“Will strangers ever hear our names long after we are gone, and wonder who we were? How bravely we fought, how fiercely we loved?” – King Odysseus (from Wolfgang Peterson’s film Troy)
I went to a wedding yesterday …
It was a GREAT time! You know how I know it was great? We had so much fun that my better half forgot to close out our bar tab. He had to call one of his trusty buddies to close it out for him, and retrieve his credit card. Whoops!
Weddings fascinate me. They really do. They’re the entirety of someone’s life—past, present, and future—condensed into a single day. The groom said something during his speech that I’ll never forget. He talked about losing his cell phone the morning of his wedding, and when he did something hit him: everyone that he ever cared about—everyone that he might have asked to call his phone so he could locate it—was together under one roof, for what was probably both the first and last time.
I was poignantly reminded of the line from Troy: “I’ll tell you a secret,” says Achilles gravely to Briseis, “something they don’t teach you in your temple. The gods envy us. They envy us because we’re mortal, because any moment might be our last. Everything is more beautiful because we’re doomed. You will never be lovelier than you are now. We will never be here again.”
Or, as another author who is not Homer put it: “Life, I realized, isn’t about being happy ‘forever’. Forever is too fickle, too fleeting, and too vulnerable to tumultuous change. Life is about learning to seize a single moment, a breath-taking moment frozen in time, and keeping that moment … Forever.”
Weddings embody both the past and future, bound together into a single, surreal Present. What weddings have in common with funerals is that they are both, in part, a celebration of the past; that celebration is embodied by the guests, by their smiles and sniffles. There’s that fellow I went to high school with; there’s my good friend who started out as my tax preparer. There’s my grandmother, and there’s my drunken uncle that I don’t really like, but hey … he’s family.
But with weddings, the past and future intertwine. The guests represent the past—and in some sense, so do the bride and groom since their courtship is now over—but the ceremony itself represents hope for the future. In a traditional western wedding, the groom wears black: a color historically used to garb soldiers, peace officers, assassins, and even executioners. To me, it’s a grim reminder of the realities of our world, and how a husband is meant to bravely face them in defense of hearth and home. He’s the protector of his household, and his attire reflects this.
Then there’s the bride …
When I was a teenager, my local video store had this horror film called Let the Devil Wear Black.
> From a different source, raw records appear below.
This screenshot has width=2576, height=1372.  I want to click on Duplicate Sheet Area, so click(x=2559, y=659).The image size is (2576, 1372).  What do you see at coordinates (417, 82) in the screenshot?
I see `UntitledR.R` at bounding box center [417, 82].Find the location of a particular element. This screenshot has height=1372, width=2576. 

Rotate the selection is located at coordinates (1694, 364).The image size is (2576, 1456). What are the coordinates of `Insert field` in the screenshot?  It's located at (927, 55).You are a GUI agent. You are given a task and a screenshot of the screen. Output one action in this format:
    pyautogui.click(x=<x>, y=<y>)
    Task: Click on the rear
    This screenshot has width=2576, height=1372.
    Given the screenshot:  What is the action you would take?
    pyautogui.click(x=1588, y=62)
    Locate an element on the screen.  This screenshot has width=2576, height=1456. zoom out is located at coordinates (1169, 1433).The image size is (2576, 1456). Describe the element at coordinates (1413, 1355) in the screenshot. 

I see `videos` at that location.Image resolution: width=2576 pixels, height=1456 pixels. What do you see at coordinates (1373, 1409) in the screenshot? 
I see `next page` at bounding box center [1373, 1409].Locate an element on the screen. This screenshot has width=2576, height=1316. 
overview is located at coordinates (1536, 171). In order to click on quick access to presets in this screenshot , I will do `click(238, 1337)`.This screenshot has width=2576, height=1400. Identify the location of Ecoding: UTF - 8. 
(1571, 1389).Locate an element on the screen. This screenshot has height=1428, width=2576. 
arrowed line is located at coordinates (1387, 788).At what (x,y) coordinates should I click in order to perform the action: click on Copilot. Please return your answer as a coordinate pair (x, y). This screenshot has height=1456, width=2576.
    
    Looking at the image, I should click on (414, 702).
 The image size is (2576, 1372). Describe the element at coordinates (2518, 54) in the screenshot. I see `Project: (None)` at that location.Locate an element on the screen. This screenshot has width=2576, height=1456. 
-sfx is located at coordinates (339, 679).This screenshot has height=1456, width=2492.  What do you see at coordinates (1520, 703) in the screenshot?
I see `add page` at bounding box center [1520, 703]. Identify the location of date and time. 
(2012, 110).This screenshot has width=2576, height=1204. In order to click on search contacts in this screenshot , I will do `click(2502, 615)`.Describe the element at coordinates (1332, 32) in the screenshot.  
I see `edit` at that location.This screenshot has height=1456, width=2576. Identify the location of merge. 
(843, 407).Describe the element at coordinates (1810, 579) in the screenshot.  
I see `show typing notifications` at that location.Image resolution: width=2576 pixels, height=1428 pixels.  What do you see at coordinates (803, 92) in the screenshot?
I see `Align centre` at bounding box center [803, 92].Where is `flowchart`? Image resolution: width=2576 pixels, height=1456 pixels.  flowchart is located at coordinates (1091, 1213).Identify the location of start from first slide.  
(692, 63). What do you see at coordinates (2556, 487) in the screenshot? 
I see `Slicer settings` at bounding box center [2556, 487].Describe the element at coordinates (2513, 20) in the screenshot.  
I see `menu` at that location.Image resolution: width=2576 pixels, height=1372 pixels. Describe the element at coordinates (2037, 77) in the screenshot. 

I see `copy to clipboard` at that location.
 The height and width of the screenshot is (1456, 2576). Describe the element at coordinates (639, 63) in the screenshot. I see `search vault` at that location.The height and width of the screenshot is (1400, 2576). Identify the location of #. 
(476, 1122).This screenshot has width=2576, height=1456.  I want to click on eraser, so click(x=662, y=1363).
Every time I walked by it, I thought that was the coolest title ever. Then one day it occurred to me that I should actually rent it. So I went in, and …
Alas, somebody’s VCR ate the tape. I never got to see it. But it was still a bitchin’ title, and I’ve often thought that that it’d be cool to paraphrase it in a romantic story: Let the Bride Wear White, you know?
Wives—and by extension, girlfriends and fiancées—are just as flawed as their male counterparts. I would know. But for one day—just one—the bride gets to be perfect. She wears white to symbolize the softer, more supportive role that she will play in her newly-forged household.
There’s an element of risk in marriage. Fifty percent of American marriages end in divorce. The bride or the groom could get hit by a bus the day after the wedding. But weddings are a bold ‘looking forward,’ a fierce clinging to hope despite the risks inherent to daily life. Weddings celebrate the ‘permanently beautiful’ while willfully ignoring the ‘temporarily ugly.’
To those of us who are older, seeing a younger person say ‘I do’ reminds us of how we felt when we said it. The fluttering heart, the odd sense of joyous trepidation, the looking forward to the future despite not knowing what it would hold for us … Younger people often say their vows before others who said them long, long ago, reminding us that the human experience—and even reality itself—doesn’t move in a straight line; rather, it moves in circles.
I once wrote this, in the introduction to my book Fatal Distractions: “Life has become so chaotic that it’s easy to forget that this life is only temporary; indeed, it is almost illusory.”
Almost illusory. Just ‘almost …’
As we drift through life, it’s tempting to just let everything feel like one long dream. Honestly? I think that’s a natural defense mechanism. But there are rare days in which life makes itself crystal-clear, and we are more than happy to simply ‘live in the moment,’ with no need whatsoever to mentally disassociate ourselves from what’s happening around us.